Entries taken from a collection:
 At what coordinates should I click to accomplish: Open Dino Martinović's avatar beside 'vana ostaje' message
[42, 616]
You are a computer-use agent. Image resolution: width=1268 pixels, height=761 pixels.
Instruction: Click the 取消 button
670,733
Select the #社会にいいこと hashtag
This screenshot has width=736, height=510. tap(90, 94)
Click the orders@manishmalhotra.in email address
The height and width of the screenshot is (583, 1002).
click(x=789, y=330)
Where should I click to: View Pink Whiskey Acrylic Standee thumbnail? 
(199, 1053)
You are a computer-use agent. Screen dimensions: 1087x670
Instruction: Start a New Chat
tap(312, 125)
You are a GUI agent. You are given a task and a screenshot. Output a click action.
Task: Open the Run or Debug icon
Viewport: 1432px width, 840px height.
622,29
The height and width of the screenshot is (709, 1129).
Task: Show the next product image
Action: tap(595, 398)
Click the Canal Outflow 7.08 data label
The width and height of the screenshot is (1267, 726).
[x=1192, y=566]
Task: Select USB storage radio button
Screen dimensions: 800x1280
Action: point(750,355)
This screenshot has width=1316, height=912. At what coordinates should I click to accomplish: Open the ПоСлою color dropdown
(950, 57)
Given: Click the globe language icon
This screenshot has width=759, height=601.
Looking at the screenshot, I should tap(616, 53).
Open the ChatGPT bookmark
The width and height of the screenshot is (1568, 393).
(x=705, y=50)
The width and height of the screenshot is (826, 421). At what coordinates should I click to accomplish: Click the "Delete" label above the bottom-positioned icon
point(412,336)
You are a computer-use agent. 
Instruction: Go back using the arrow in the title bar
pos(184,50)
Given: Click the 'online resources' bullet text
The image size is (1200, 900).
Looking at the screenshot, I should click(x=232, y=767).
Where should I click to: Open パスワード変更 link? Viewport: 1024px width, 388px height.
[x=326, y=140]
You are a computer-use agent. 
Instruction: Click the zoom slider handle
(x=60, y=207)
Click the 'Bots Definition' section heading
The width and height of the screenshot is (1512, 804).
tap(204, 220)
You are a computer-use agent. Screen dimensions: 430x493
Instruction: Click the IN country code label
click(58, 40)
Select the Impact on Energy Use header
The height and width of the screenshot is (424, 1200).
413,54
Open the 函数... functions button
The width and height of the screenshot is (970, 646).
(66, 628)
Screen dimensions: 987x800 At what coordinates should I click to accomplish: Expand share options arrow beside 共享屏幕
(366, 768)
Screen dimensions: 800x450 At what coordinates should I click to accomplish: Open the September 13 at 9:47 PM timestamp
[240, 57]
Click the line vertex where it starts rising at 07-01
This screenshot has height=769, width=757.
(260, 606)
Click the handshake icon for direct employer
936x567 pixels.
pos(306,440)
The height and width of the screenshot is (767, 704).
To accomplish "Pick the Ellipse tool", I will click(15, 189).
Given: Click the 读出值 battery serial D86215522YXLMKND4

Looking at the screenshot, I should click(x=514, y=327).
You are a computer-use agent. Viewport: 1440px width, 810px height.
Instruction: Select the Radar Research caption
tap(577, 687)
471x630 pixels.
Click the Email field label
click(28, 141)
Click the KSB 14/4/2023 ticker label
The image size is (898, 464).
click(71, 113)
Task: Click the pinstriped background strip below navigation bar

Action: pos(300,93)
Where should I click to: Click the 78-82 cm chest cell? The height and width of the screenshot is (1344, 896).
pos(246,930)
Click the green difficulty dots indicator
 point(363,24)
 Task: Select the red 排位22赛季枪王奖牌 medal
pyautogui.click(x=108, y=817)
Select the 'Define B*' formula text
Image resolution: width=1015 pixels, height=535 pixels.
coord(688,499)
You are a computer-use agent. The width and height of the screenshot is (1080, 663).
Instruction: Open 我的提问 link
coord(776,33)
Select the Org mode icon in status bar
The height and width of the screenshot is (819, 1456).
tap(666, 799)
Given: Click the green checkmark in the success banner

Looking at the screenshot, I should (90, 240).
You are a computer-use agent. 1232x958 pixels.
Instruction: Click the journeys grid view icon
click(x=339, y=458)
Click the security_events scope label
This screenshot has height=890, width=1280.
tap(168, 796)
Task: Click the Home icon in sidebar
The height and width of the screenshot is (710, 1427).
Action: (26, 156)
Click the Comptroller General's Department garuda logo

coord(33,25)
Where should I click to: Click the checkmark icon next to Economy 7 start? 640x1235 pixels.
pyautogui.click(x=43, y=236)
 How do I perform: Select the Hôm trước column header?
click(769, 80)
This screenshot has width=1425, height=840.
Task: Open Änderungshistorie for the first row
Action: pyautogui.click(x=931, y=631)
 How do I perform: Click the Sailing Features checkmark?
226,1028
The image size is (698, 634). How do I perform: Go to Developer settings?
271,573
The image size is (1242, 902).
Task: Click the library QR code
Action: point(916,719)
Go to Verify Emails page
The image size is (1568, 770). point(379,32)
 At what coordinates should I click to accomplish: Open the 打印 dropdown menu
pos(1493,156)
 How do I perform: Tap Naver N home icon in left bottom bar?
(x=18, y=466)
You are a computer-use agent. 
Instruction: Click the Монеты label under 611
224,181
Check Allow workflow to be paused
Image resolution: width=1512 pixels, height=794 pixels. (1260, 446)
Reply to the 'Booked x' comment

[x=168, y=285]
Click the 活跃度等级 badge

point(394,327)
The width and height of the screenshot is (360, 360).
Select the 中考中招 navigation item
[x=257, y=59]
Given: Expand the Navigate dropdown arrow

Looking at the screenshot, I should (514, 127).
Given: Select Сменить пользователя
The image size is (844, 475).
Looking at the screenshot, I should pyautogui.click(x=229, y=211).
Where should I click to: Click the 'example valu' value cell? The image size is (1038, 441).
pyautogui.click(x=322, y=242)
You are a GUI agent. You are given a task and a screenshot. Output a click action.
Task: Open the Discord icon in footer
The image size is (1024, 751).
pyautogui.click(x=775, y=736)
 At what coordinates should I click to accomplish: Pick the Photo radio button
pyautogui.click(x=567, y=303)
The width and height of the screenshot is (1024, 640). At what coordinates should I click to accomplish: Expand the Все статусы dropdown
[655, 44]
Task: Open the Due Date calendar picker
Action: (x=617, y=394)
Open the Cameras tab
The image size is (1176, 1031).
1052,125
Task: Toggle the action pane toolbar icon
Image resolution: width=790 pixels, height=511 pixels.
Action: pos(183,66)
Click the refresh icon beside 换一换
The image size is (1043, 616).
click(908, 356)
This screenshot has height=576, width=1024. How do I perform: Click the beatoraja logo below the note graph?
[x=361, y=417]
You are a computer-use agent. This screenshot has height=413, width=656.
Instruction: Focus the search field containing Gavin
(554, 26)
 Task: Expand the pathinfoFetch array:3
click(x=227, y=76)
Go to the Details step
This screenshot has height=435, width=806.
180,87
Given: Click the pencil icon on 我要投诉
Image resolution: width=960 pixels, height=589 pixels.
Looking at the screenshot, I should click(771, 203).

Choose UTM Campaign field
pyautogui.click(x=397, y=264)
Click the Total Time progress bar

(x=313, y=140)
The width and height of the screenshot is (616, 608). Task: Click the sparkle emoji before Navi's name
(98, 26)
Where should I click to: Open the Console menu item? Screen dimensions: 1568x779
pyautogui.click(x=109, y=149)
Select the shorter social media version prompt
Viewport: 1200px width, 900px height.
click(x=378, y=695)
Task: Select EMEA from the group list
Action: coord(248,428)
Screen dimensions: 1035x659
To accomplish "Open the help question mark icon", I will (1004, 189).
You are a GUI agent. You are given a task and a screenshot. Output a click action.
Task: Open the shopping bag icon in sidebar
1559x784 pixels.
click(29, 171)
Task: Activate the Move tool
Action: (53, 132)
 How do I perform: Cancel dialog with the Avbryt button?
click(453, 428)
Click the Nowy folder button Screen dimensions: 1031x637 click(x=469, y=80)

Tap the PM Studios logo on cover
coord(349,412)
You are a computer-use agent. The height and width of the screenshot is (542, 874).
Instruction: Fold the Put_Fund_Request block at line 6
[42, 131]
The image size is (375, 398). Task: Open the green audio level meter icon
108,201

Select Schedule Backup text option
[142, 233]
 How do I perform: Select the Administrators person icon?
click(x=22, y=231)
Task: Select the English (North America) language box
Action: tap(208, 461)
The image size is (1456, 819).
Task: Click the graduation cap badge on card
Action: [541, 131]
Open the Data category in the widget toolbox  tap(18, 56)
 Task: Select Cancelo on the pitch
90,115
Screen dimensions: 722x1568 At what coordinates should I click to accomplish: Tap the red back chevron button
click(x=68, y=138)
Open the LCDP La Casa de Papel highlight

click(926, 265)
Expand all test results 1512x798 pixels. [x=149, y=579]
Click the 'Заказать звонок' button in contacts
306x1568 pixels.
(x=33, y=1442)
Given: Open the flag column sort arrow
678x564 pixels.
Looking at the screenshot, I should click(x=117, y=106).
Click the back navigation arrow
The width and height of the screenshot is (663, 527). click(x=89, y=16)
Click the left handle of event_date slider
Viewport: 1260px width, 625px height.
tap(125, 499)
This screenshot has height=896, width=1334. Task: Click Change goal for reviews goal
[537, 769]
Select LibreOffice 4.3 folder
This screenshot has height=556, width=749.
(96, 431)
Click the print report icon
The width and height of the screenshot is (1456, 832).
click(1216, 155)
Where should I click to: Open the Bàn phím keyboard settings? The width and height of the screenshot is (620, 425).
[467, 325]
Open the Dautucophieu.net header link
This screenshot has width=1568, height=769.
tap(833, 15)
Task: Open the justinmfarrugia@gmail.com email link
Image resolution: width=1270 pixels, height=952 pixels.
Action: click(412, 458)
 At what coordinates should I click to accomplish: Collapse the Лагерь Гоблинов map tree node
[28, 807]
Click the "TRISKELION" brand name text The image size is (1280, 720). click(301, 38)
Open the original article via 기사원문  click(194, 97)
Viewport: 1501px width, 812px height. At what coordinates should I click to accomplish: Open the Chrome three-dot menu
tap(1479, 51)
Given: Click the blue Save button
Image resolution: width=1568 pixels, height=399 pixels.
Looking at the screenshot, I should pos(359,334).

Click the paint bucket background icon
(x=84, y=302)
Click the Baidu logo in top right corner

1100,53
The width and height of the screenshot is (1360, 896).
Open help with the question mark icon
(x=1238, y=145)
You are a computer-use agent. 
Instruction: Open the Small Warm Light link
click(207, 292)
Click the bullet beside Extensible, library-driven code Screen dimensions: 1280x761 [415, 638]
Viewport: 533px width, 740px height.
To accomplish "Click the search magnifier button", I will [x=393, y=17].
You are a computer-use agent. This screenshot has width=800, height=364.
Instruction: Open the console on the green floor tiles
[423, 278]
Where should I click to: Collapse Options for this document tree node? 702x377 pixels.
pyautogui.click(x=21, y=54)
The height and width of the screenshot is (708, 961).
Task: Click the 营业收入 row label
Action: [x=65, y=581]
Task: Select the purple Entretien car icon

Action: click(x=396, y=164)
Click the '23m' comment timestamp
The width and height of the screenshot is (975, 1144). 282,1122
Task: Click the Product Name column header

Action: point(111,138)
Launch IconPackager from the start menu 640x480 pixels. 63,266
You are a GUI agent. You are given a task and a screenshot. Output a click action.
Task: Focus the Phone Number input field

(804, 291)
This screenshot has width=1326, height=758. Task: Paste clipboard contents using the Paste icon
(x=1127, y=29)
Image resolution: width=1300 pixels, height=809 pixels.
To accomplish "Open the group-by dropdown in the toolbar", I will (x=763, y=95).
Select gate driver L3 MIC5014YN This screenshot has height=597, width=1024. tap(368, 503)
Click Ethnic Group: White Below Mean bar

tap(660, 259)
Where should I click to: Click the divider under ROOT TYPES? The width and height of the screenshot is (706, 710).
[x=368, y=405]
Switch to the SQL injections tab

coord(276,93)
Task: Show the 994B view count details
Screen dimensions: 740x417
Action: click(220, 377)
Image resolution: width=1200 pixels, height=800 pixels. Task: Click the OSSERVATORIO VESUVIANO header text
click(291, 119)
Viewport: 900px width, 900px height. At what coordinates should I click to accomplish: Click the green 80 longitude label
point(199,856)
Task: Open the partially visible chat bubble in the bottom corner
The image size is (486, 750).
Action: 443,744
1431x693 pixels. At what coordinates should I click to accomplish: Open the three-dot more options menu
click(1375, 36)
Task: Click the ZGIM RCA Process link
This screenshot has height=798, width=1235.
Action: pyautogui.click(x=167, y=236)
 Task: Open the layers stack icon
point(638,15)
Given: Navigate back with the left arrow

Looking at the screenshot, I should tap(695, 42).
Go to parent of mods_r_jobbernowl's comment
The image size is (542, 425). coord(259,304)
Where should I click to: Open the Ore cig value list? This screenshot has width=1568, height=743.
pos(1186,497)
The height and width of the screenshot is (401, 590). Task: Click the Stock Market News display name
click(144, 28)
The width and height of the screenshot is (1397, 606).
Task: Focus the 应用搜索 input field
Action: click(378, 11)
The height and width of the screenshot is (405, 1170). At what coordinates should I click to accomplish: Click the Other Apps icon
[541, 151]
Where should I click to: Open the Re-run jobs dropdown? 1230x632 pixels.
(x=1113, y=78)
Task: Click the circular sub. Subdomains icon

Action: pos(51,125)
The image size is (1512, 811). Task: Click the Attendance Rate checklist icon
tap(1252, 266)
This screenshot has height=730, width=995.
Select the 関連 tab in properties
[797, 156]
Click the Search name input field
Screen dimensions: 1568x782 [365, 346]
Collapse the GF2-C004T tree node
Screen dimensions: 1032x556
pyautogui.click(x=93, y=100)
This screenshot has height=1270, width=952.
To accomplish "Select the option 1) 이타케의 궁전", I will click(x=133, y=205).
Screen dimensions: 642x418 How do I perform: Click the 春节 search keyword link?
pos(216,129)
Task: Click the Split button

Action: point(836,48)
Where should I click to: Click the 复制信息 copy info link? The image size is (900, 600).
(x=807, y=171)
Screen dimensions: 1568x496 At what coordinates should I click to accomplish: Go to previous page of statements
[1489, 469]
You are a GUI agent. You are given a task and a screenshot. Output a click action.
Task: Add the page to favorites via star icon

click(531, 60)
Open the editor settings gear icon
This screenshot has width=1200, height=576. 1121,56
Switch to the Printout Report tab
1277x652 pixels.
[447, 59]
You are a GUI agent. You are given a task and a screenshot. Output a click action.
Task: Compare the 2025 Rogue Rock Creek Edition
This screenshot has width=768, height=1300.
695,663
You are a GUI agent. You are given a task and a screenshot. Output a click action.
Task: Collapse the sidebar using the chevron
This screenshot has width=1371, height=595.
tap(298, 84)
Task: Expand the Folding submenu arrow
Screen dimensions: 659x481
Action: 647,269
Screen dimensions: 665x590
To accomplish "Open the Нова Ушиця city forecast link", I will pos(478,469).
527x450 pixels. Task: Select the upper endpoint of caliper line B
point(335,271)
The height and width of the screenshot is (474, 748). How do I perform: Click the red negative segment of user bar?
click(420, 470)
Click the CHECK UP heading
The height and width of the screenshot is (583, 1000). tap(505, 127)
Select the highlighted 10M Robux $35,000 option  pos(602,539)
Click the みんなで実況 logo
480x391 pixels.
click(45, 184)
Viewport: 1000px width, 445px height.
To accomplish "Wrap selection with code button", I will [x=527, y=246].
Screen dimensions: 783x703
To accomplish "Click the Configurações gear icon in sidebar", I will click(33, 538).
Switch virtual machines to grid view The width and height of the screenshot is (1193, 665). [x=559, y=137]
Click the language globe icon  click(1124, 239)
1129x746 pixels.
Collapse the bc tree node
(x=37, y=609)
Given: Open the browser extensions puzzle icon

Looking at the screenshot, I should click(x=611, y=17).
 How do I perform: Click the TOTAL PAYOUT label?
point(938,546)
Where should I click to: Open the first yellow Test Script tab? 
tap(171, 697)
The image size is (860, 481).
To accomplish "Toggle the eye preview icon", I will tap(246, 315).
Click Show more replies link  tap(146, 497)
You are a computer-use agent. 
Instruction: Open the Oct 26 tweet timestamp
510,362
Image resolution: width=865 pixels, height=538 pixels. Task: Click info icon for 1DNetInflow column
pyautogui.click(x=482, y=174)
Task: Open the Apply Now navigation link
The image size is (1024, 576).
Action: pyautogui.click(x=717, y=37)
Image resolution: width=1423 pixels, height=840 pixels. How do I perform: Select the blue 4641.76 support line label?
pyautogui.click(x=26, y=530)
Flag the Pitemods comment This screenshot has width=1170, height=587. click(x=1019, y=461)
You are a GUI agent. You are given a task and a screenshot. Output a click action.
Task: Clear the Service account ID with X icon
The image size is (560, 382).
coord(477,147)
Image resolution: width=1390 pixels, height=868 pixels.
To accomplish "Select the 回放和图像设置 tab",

◆ **Task statement**: Lines holding "toolbar": copy each one from the records above.

◆ **Solution**:
Task: Toggle the action pane toolbar icon
To accomplish "Open the group-by dropdown in the toolbar", I will (x=763, y=95).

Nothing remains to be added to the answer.